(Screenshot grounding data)
▬▬▬
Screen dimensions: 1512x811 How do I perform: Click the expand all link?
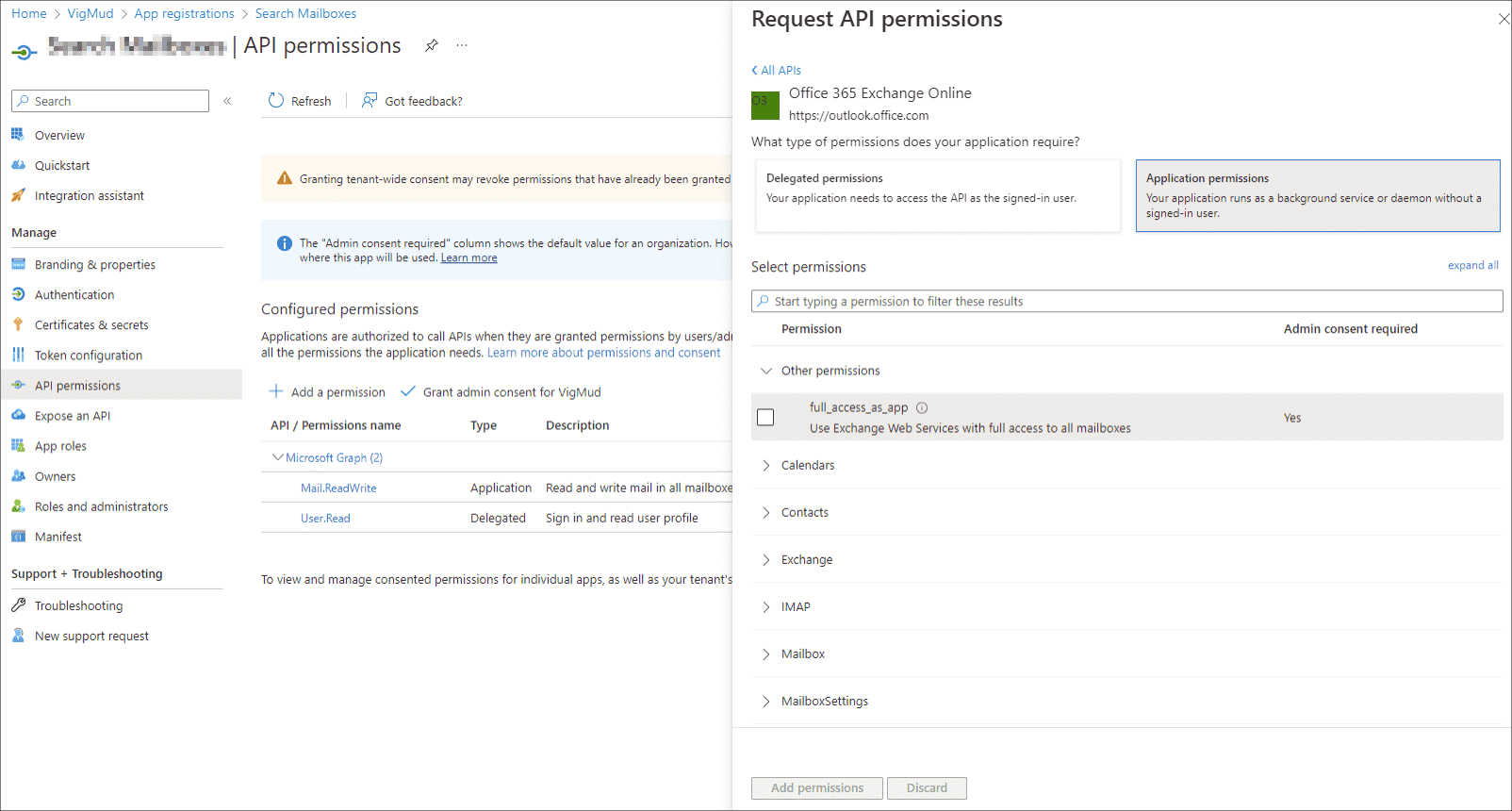click(x=1472, y=266)
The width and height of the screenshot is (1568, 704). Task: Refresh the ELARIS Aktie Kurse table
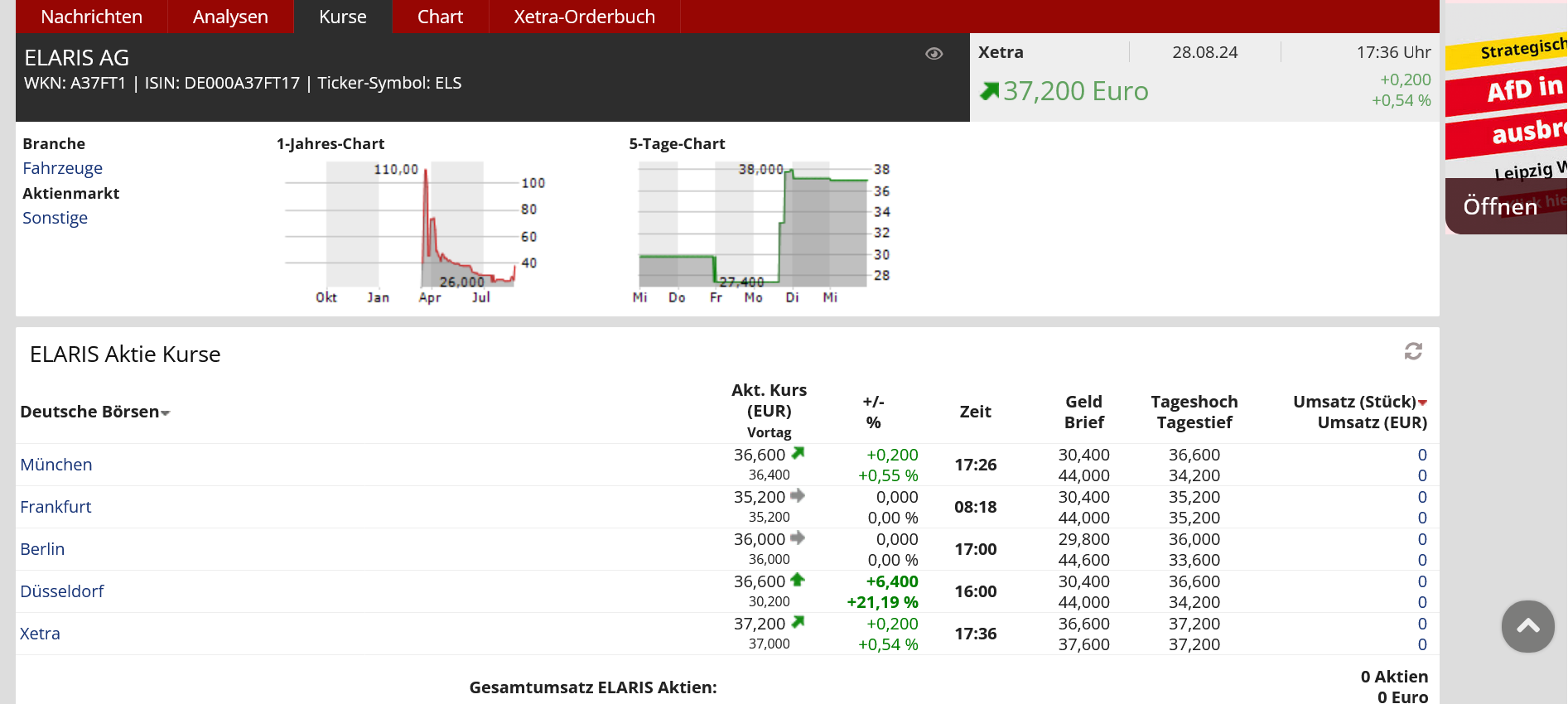click(x=1412, y=352)
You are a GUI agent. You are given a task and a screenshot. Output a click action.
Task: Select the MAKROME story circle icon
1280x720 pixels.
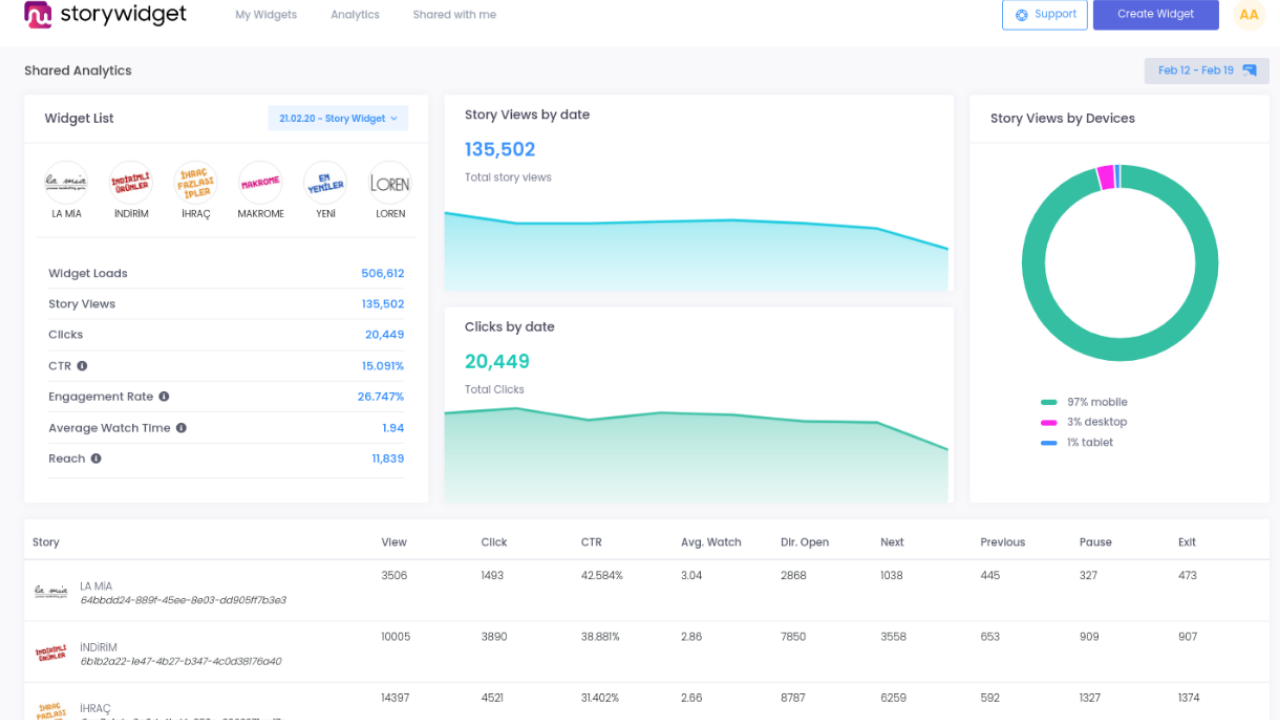click(260, 183)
▬▬▬
**WHAT YOU SHOULD DO:** Leave every picture out and retype exactly the lines of the records above from the one holding "Task: Select the MAKROME story circle icon" through the last, both ends included and nothing besides.

**RESPONSE AREA:**
Task: Select the MAKROME story circle icon
1280x720 pixels.
click(260, 183)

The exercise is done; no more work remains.